Records for finding displayed items:

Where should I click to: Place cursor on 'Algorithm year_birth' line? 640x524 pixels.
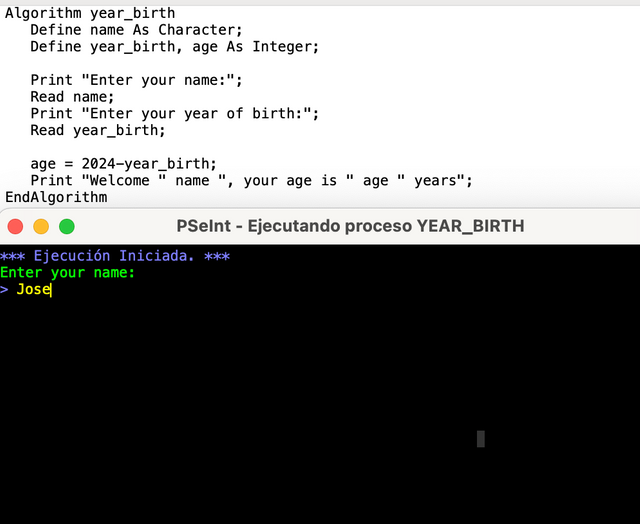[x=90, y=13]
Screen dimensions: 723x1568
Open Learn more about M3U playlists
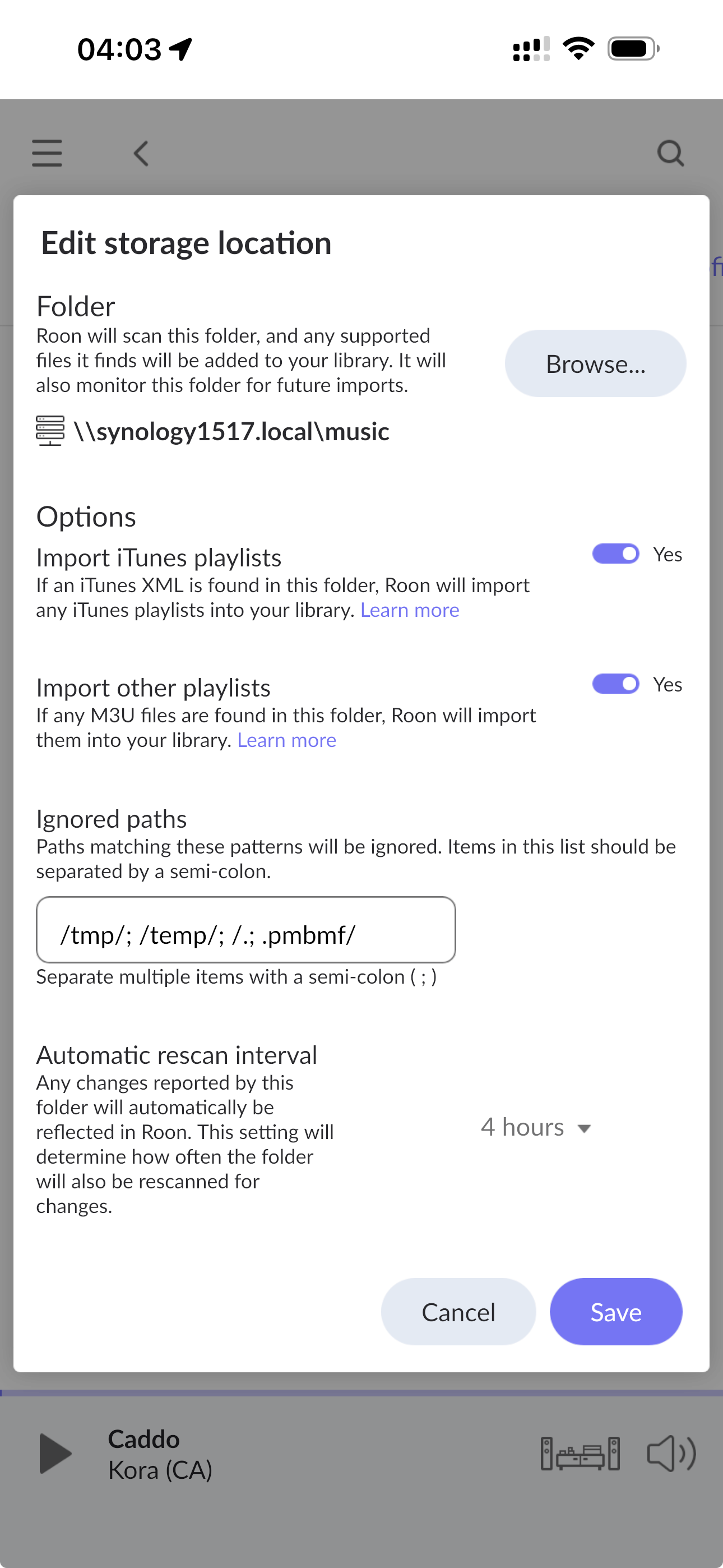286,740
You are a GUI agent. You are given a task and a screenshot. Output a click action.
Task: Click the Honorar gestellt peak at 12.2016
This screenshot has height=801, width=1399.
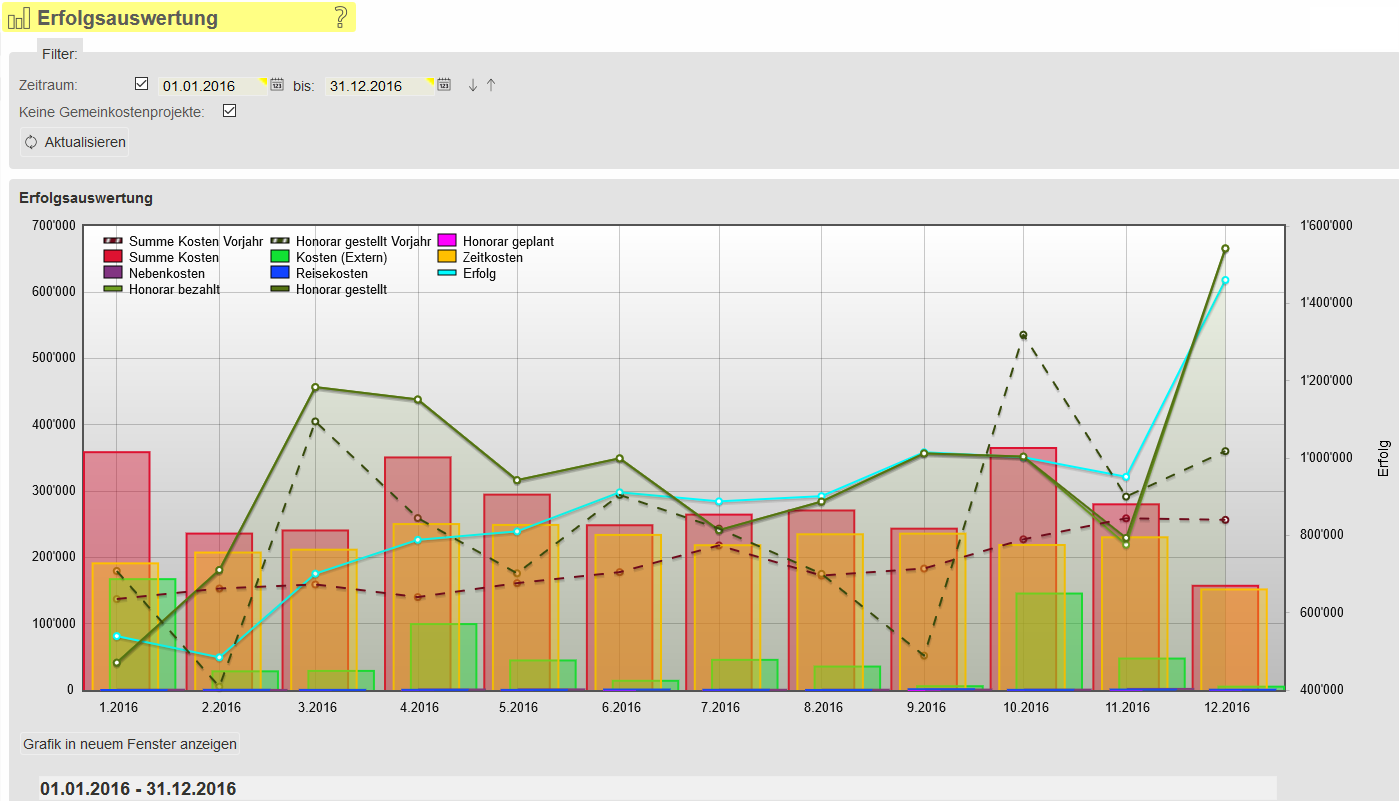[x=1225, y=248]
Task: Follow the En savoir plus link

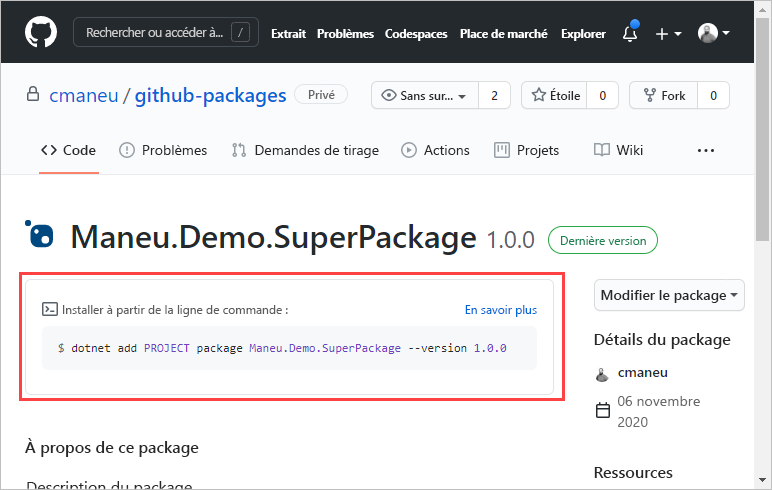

• Problem: Update the listing above by replacing every "screenshot" with "screen capture" and keeping everything else the same. Leave the pictures out of your answer.

• Result of the exercise:
Where should I click to: Place cursor on 'Algorithm year_birth' line? 640x524 pixels.
[x=90, y=13]
Screen dimensions: 723x1568
Open Learn more about M3U playlists
286,740
You are a GUI agent. You are given a task and a screen capture. Output a click action.
Task: Click the Honorar gestellt peak at 12.2016
This screen capture has height=801, width=1399.
[x=1225, y=248]
Task: Follow the En savoir plus link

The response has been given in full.